All Aboard: Loneliness and Leadership
Let me start this discussion by saying leadership is a massive privilege. And I am fortunate to be in a job that I love. I feel that gratitude every day and know many would do anything to have what I have. But I also believe in being vulnerable about what I feel, to normalize the emotions we all experience in business.
One of the oldest cliches about leadership is that “it’s lonely at the top.” While this applies to CEOs, I believe many leaders feel a regular sense of loneliness.
The Show Must Go On
On the one hand, as a leader, you are constantly “on stage” in front of your team, peers, and external stakeholders. You strive to project confidence and instill a vision. You want everyone around you to be as excited as you are to go to work every day. You want to be, as some people say, fired up!
I Find Your Lack of Faith Disturbing
But on the other hand, you are also human, and it is human to have doubts and worries. Sometimes, you are not sure it will all work out. You may not always be confident you are the right person for the job. And to top it off, you probably don’t feel like you can share these uncertainties openly, for concern of creating a self-fulfilling prophecy. Your bosses or board might judge you or might themselves start to have doubts. And your peers’ incentives may not be aligned with yours.
Do You Want to Build a Snowman?
I’ve run Gainsight for 8.5 years and am certainly used to the ebb and flow of these emotions. Indeed, as I’ve shared before, I was very lonely as a kid (I ate alone every day from kindergarten through twelfth grade – yes, very sad 🙂 ) and never felt like I fit in. To be honest, I’m still not sure that I fit in.
But over time, I’ve found that one other, more specific, form of loneliness emerges in leadership roles.
If you aspire to run a team or business for a long time, many people will come and go. At Gainsight, we have 800 employees today. Many of them have been here for much of the journey. But still, many others have moved on over the years to do other amazing things. And as we continue to grow, we have teammates that are brand new to the journey. While I firmly believe in The Alliance (if you haven’t read it, I highly recommend it) it doesn’t make it any easier to say goodbye to those leaving for their next adventure.
The Lonely Conductor
A few months ago, I had a daydream.
The image I had in my head was that our company is a train, bound to some unknown, but hopefully sunny, destination, with many stops along the way. New passengers–new hires—board the train. They are full of enthusiasm for the beginning of their journey. They haven’t been part of this ride before and can’t wait to see where it takes them. They’ve even heard verified rumors that the train’s conductor is a terrible rapper!
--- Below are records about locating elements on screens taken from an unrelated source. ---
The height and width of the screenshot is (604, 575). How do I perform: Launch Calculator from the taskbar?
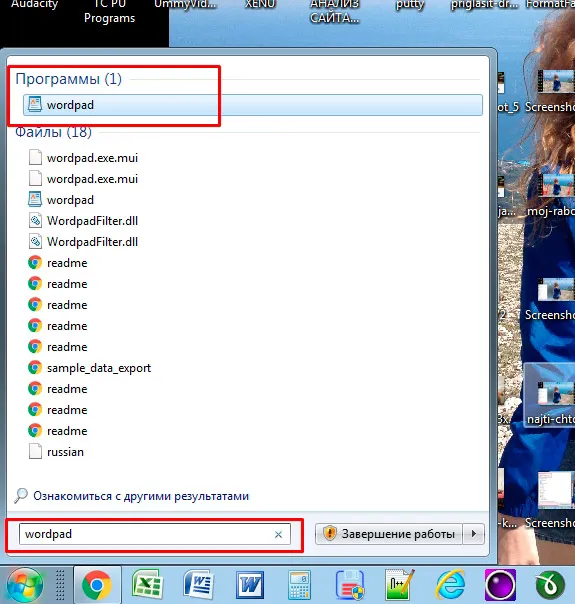click(x=299, y=586)
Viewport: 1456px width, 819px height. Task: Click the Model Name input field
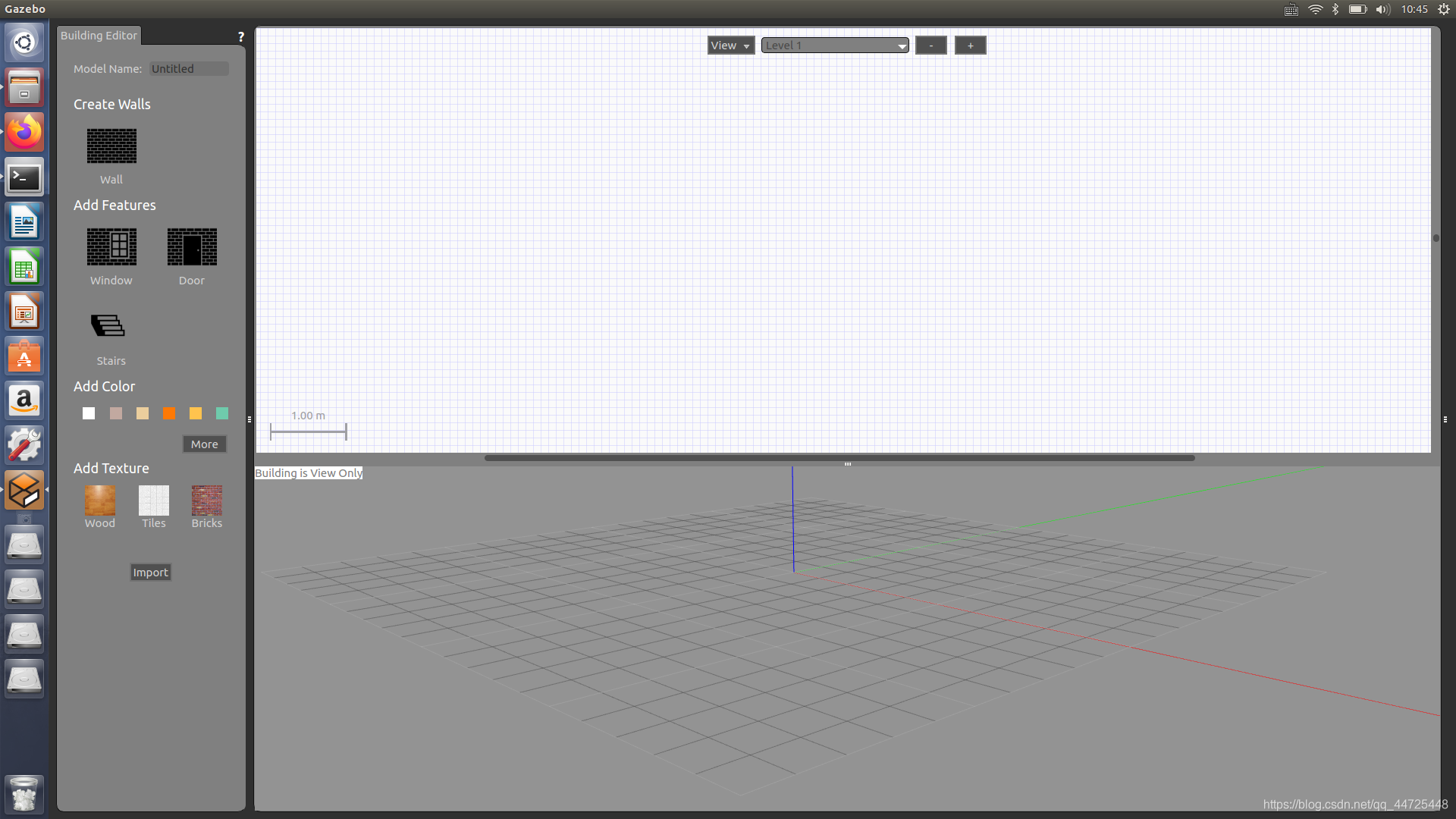click(189, 68)
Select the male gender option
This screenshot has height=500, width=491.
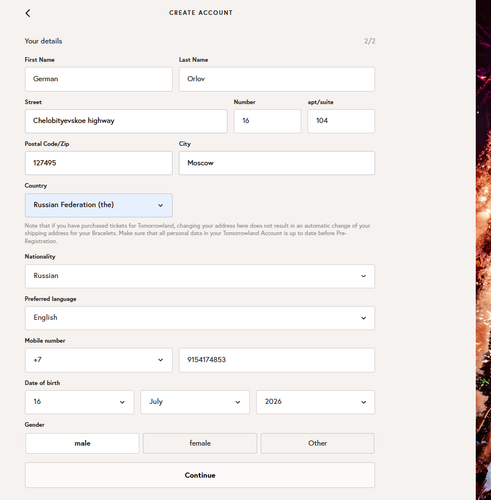coord(82,443)
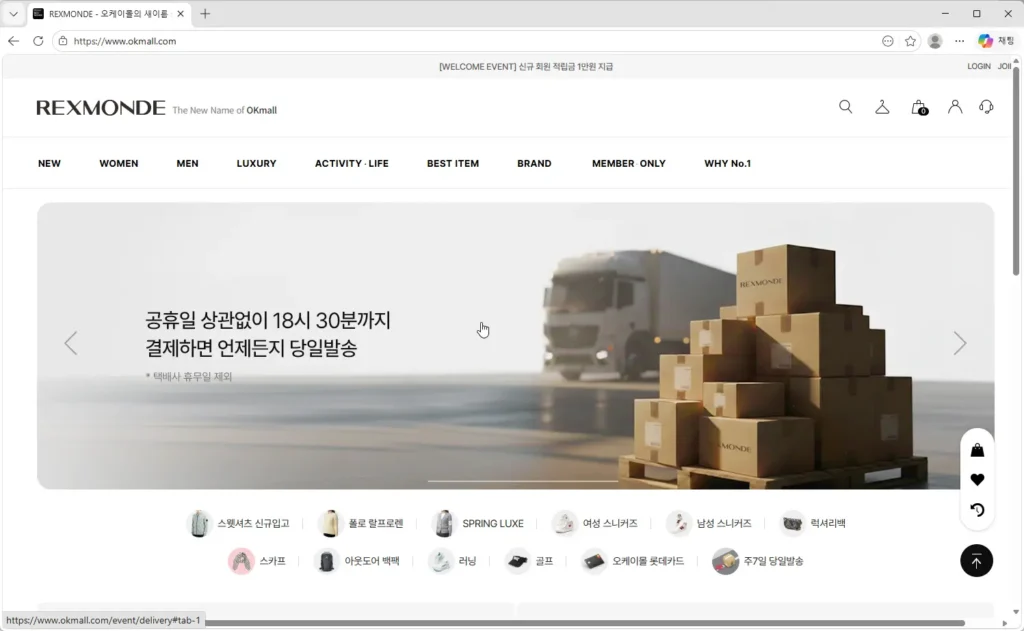
Task: Open the BEST ITEM menu
Action: click(x=453, y=163)

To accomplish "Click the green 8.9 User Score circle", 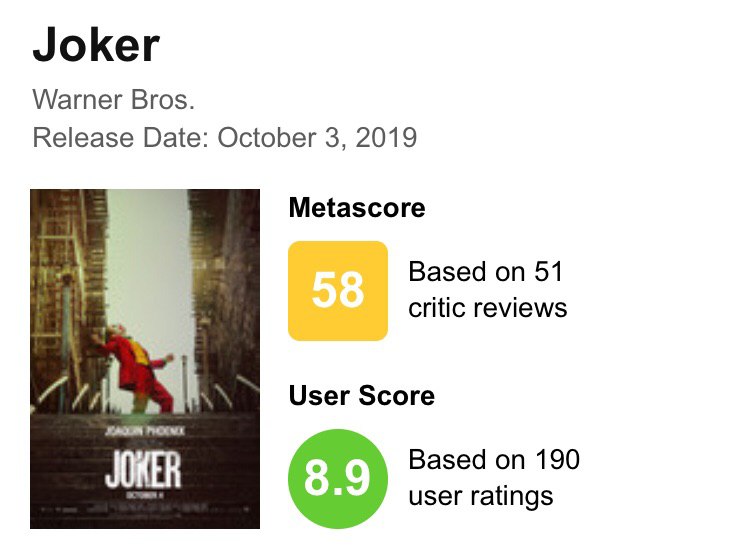I will [x=337, y=478].
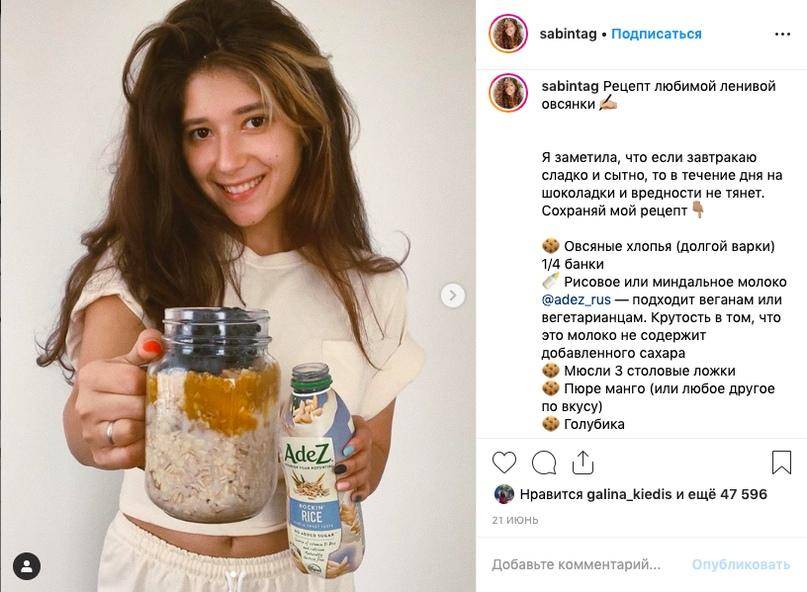Open comments via speech bubble icon
807x592 pixels.
coord(544,462)
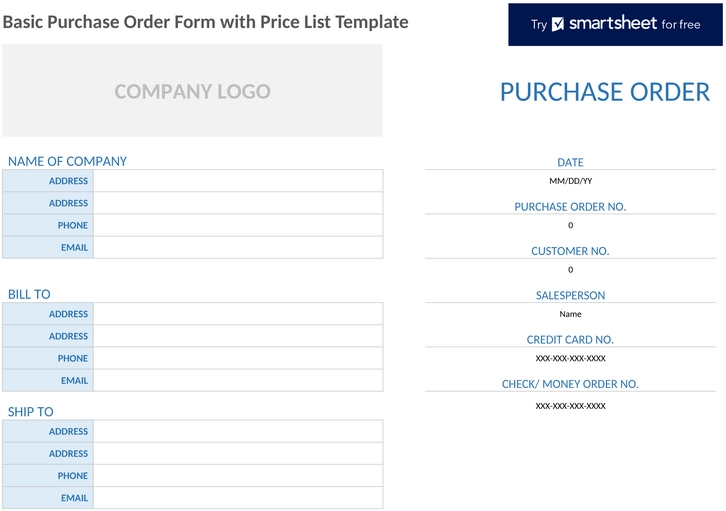This screenshot has height=511, width=726.
Task: Click the company first ADDRESS input field
Action: (238, 181)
At each stop, some passengers on the train have reached their exit and decide to disembark. They’ve enjoyed the ride and it has given them comfort and joy for the past several years. But they have reached their destination—whether it’s in terms of the next step in their career, a promising startup they can found, or a non-work aspect of life they want to focus on. So they decide to get off of the train. And I appreciate them and miss them.
Each day, I say goodbye, with hugs and gratitude, to all of the dear passengers who are no longer going on the ride. And after I say farewell, I turn around and welcome the new passengers with all of the bells and whistles as if this was the beginning of the train’s journey—because, for them, it is.
All along the way, I do this knowing that the train is primarily a method of transportation for most. But for me and a few other longtime Gainsters, the train is a big part of our life. We’re not planning on deboarding ever. Now, one day, someone might come aboard the train and decide that a better conductor could guide the next phase of the journey. But as long as I have the choice, I’m taking the train to the promised land.
I’ll Be There For You
I remember telling my wife this story. She had the best response I could imagine, as she always does: “It’s easy to feel sad about people leaving the train. But what if instead, you felt incredible gratitude that they ever chose to get on your train in the first place.”
Fast forward to early July. We had our leadership team together in Salt Lake City, Utah, for our first offsite post-quarantine. We laughed and learned. We hiked up and hugged it out. We dined and drank. And of course, we sported our favorite customer swag together.
On the last night of the event, I fell asleep and had a vivid dream, perhaps induced by the high altitude and low oxygen (Rocky Mountain high, as they say.) Have you ever had a dream that’s so emotional that you wake up and you feel like crying because it felt so real? I immediately wrote it down to share with my team the next day:
“We were on a train traveling along the ocean. All of you were there. The night sky was dark beyond the fire of the stars. The air felt crisp and cool. And I wasn’t in the front of the car—I was with you all. And I never wanted to leave.”
This is the paradox. One of the greatest benefits of leadership is the togetherness you get when you’re with your team. And one of the biggest challenges is the loneliness you can feel when you’re on your own.
For me, I’m going to choose to relish those moments with the team more and more and be grateful these amazing people ever decided to board our train.